Jakarta, CNBC Indonesia - Pemerintahan Presiden Amerika Serikat (AS) Donald Trump sedang mempertimbangkan untuk memperluas pembatasan perjalanannya secara signifikan dengan kemungkinan melarang warga dari 36 negara tambahan memasuki Paman Sam. Hal ini terungkap dari paparan kabel data diplomatik internal Departemen Luar Negeri AS yang dilihat oleh Reuters, Senin (16/6/2025).
Sebelumnya, presiden dari Partai Republik itu menandatangani proklamasi yang melarang masuknya warga negara dari 12 negara, mengatakan bahwa langkah itu diperlukan untuk melindungi Amerika dari "teroris asing" dan ancaman keamanan nasional lainnya.

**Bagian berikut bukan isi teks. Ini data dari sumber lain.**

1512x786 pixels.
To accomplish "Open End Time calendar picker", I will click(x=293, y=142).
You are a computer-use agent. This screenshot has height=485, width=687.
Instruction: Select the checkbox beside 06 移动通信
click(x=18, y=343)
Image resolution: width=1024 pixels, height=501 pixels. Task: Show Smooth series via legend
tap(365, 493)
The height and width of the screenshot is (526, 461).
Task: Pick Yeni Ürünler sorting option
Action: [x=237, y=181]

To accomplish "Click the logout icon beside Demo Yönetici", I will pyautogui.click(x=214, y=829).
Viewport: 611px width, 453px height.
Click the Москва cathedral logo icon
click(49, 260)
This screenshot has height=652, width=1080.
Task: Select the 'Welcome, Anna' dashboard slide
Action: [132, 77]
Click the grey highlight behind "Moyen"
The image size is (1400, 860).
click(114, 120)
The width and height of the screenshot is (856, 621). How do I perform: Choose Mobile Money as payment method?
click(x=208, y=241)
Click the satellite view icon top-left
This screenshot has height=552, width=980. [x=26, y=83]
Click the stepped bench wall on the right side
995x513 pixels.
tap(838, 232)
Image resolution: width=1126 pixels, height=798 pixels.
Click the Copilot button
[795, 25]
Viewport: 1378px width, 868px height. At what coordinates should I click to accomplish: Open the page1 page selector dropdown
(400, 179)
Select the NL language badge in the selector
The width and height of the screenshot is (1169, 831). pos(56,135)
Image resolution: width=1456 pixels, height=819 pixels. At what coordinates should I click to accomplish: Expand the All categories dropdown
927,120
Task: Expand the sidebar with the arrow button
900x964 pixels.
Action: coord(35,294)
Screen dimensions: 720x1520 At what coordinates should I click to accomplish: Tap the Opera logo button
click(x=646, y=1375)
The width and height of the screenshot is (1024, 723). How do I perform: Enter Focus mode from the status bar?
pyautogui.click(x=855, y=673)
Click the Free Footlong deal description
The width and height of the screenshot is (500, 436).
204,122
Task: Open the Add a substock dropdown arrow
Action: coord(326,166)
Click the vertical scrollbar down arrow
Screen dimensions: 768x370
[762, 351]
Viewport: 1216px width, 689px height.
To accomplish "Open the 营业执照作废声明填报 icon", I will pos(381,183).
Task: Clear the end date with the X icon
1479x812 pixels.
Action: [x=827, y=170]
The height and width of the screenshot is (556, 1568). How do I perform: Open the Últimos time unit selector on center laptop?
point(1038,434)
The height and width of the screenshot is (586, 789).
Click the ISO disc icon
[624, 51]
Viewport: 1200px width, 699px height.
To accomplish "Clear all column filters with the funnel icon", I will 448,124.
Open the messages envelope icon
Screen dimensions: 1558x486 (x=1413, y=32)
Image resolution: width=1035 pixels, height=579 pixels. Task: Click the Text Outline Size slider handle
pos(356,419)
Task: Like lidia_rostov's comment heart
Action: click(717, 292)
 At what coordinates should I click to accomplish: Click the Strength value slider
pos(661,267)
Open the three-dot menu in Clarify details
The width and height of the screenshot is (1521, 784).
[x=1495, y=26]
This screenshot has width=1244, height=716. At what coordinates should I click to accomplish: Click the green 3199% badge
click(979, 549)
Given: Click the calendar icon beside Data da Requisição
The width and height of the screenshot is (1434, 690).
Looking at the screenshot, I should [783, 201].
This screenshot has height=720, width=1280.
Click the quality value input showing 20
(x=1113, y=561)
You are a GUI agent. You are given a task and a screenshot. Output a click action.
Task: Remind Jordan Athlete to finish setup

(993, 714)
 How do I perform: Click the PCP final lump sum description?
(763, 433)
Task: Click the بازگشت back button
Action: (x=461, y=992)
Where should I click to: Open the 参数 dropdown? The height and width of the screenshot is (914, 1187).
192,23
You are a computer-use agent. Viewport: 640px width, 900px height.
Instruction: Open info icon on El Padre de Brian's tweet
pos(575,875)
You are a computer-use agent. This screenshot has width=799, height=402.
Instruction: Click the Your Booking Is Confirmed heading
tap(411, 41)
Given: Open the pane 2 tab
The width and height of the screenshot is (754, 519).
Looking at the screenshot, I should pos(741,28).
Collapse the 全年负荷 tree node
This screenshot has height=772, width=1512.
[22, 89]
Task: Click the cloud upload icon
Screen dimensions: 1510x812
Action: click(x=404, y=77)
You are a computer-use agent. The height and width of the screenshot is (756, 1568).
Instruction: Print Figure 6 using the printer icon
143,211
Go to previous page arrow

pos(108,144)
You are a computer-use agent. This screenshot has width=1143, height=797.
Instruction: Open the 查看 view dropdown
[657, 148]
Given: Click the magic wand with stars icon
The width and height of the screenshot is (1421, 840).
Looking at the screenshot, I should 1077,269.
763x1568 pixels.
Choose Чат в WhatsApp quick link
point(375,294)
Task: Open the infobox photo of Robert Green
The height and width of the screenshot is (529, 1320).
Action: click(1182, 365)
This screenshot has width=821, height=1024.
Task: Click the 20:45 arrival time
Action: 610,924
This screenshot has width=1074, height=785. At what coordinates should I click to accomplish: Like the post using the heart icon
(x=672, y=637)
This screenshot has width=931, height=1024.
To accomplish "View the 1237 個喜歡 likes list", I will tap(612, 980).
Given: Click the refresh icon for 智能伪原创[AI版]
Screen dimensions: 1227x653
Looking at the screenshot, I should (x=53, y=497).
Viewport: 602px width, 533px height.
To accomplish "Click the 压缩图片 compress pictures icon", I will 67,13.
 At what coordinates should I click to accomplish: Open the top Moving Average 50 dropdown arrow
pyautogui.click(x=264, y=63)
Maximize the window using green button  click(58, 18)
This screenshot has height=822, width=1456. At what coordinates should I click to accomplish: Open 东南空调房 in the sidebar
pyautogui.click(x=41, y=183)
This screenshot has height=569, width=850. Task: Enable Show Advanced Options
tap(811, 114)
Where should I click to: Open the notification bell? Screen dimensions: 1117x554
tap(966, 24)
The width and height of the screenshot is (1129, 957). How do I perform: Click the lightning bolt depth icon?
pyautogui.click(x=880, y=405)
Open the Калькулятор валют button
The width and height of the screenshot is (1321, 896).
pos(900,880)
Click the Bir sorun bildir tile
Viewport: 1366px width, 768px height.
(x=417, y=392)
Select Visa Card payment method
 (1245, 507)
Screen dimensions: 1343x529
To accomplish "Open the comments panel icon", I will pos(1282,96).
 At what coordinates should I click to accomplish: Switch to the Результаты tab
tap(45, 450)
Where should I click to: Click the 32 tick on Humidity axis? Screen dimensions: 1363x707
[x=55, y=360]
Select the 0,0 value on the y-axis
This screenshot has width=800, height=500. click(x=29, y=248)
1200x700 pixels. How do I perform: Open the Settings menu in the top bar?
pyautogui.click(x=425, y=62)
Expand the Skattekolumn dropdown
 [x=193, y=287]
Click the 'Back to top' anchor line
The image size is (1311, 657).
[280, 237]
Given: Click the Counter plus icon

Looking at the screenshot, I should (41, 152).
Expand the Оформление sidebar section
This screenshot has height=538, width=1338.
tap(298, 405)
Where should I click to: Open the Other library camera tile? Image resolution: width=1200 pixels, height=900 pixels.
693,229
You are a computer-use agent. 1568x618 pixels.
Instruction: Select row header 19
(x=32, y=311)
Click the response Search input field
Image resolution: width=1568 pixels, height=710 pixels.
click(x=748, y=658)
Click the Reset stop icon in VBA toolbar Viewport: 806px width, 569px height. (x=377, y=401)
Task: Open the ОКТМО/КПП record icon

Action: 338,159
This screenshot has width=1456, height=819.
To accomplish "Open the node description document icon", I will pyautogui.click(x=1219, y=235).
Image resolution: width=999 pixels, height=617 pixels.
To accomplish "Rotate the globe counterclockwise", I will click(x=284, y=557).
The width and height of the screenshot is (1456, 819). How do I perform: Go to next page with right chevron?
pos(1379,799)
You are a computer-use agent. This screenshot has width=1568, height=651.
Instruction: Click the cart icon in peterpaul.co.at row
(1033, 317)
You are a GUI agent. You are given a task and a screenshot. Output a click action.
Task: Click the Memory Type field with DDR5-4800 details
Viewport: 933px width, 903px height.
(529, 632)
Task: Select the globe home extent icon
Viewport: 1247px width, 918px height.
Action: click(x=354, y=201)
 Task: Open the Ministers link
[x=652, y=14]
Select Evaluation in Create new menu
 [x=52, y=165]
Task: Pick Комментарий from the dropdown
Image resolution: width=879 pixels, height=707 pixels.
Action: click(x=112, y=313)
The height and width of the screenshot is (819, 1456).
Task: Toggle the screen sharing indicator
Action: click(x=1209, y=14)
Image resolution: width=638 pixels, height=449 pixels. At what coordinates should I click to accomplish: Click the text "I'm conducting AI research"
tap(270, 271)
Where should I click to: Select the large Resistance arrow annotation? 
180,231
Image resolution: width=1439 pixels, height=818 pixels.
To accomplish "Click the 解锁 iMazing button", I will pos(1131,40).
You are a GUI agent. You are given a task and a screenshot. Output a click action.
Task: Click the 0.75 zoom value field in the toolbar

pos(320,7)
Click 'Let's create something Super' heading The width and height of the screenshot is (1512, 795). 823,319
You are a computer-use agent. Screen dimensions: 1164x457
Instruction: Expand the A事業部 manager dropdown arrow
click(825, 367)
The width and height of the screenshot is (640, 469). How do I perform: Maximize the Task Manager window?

Perintah tersebut merupakan bagian dari tindakan keras imigrasi yang diluncurkan Trump tahun ini di awal masa jabatan keduanya, yang mencakup deportasi ratusan warga Venezuela yang diduga anggota geng ke El Salvador, serta upaya untuk menolak pendaftaran sejumlah mahasiswa asing dari universitas-universitas AS dan mendeportasi yang lainnya.
Dalam kabel diplomatik internal yang ditandatangani oleh Menteri Luar Negeri AS Marco Rubio, Departemen Luar Negeri menguraikan selusin kekhawatiran tentang negara-negara yang dimaksud. Ia pun meminta tindakan korektif.
"Departemen telah mengidentifikasi 36 negara yang menjadi perhatian yang mungkin direkomendasikan untuk penangguhan masuk penuh atau sebagian jika mereka tidak memenuhi tolok ukur dan persyaratan yang ditetapkan dalam waktu 60 hari," tulisnya dalam dokumen yang juga dimuat Washington Post itu.
Di antara kekhawatiran yang diangkat Departemen Luar Negeri adalah kurangnya pemerintah yang kompeten atau kooperatif oleh beberapa negara yang disebutkan untuk menghasilkan dokumen identitas yang dapat diandalkan. Kekhawatiran lainnya adalah "keamanan yang dipertanyakan" dari paspor negara tersebut.
Beberapa negara, kata dokumen itu, tidak kooperatif dalam memfasilitasi pemulangan warga negaranya dari AS yang diperintahkan untuk dideportasi. Beberapa negara juga telah melewati batas visa AS yang diberikan kepada warga negara mereka.
Alasan lain yang perlu dikhawatirkan adalah warga negara tersebut terlibat dalam aksi terorisme di AS atau aktivitas antisemit dan anti-Amerika. Kabel diplomatik tersebut mencatat bahwa tidak semua kekhawatiran ini berkaitan dengan setiap negara yang tercantum.
Sementara itu, seorang diplomat AS menolak berkomentar. Ia hanya mengatakan pihak AS terus mengevaluasi ulang kebijakan untuk memastikan keselamatan warga Amerika dan warga negara asing mematuhi hukum Paman Sam.
"Departemen Luar Negeri berkomitmen untuk melindungi negara dan warga negaranya dengan menegakkan standar keamanan nasional dan keselamatan publik tertinggi melalui proses visa kami," kata pejabat tersebut.
Sementara itu, negara-negara yang akan masuk larangan tersebut antara lain, Angola, Antigua dan Barbuda, Benin, Bhutan, Burkina Faso, Cabo Verde, Kamboja, Kamerun, Pantai Gading, Republik Demokratik Kongo, Djibouti. Ada pula Dominika, Mesir, Gambia, Ghana, Kirgistan, Liberia, Malawi, Mauritania, Niger, Nigeria, Saint Kitts dan Nevis, Saint Lucia, Sao Tome dan Principe, Senegal, Sudan Selatan, Suriah, Tanzania, Tonga, Tuvalu, Uganda, Vanuatu, Zambia, dan Zimbabwe.
Jika larangan benar berlaku, ini akan menjadi perluasan signifikan dari larangan yang mulai berlaku awal bulan ini. Negara-negara yang terkena dampak sebelumnya adalah Afghanistan, Myanmar, Chad, Republik Kongo, Guinea Ekuatorial, Eritrea, Haiti, Iran, Libya, Somalia, Sudan, dan Yaman, termasuk orang-orang dari tujuh negara lain yang dibatasi sebagian yakni Burundi, Kuba, Laos, Sierra Leone, Togo, Turkmenistan, dan Venezuela.
Perlu diketahui, selama masa jabatan pertamanya, Trump mengumumkan larangan bagi pelancong dari tujuh negara mayoritas Muslim. Kebijakan ini mengalami beberapa kali perubahan sebelum akhirnya ditegakkan oleh Mahkamah Agung pada tahun 2018.